◆ **Dataset entries**:
☆ ☆ ☆ ☆ ☆

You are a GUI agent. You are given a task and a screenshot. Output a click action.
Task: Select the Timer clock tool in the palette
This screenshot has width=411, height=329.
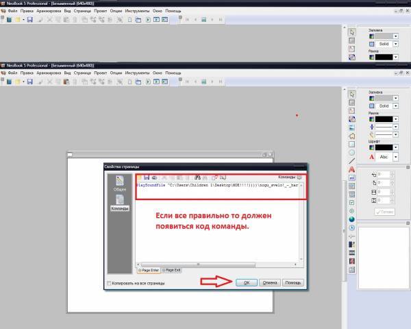click(352, 228)
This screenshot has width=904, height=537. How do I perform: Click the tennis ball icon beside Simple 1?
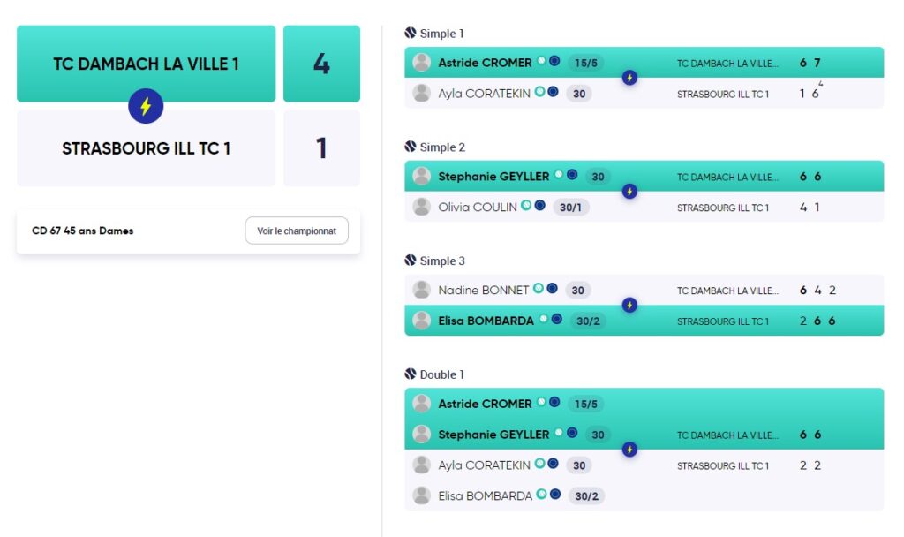coord(411,33)
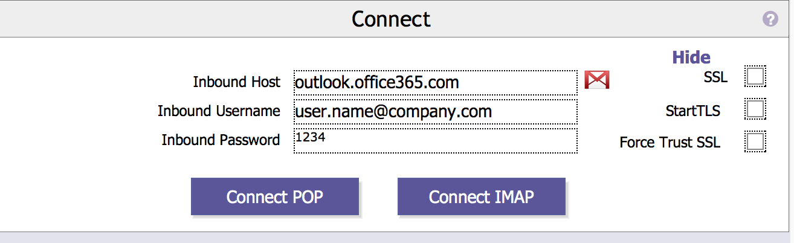
Task: Click the Connect panel title
Action: point(391,19)
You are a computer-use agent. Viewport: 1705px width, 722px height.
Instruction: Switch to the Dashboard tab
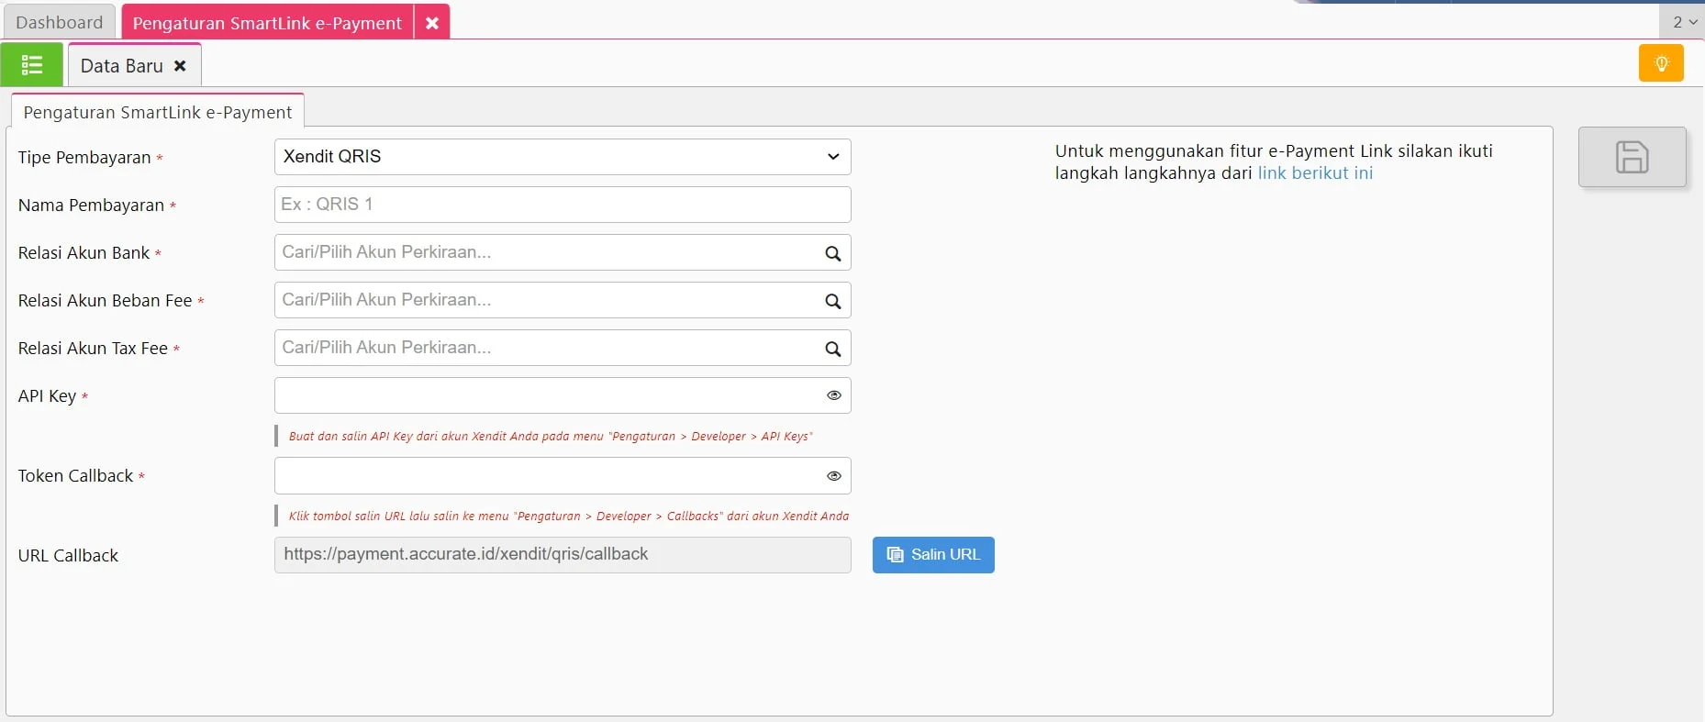(60, 22)
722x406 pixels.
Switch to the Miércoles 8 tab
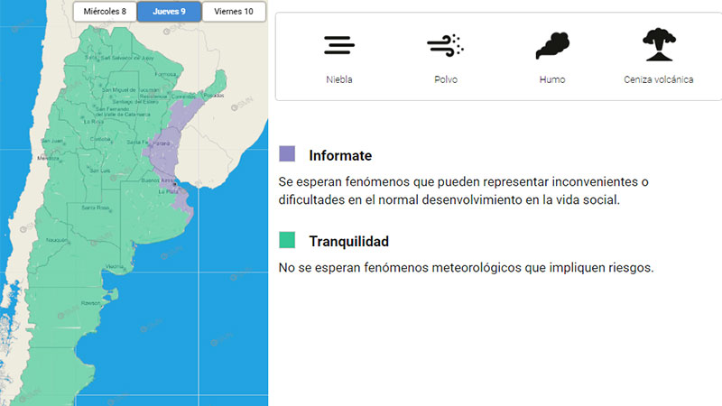coord(105,12)
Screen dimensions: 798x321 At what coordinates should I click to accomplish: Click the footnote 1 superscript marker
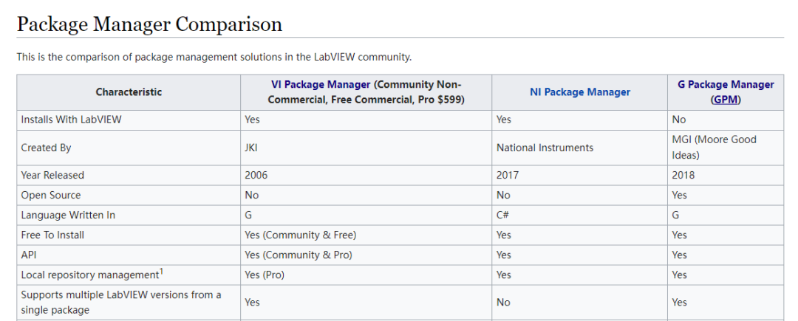click(161, 272)
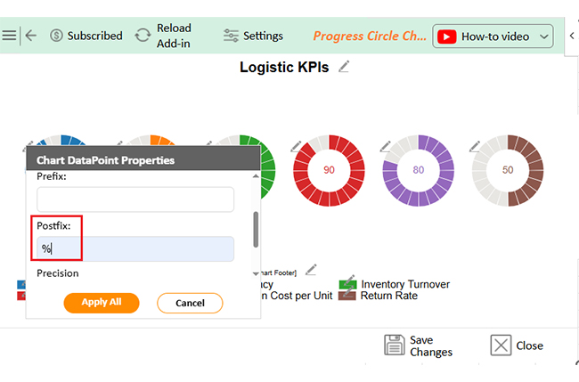
Task: Click scroll-down arrow in properties dialog
Action: pyautogui.click(x=256, y=273)
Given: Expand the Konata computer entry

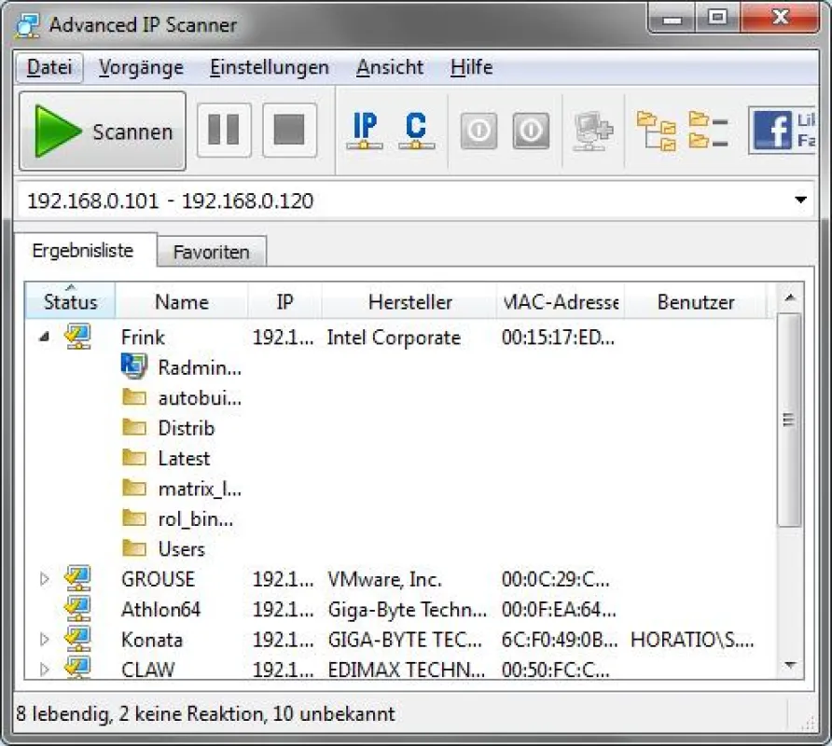Looking at the screenshot, I should tap(45, 640).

☆ ☆ ☆ ☆ ☆

◆ **WHAT YOU NEED TO DO**: Your answer should consist of each line of the data above in which the word "agent" occurs.

◆ **WRITTEN REPLY**:
You are a GUI agent. You are given a task and a screenshot. Output a click action.
You are a computer-use agent. Viewport: 1705px width, 722px height.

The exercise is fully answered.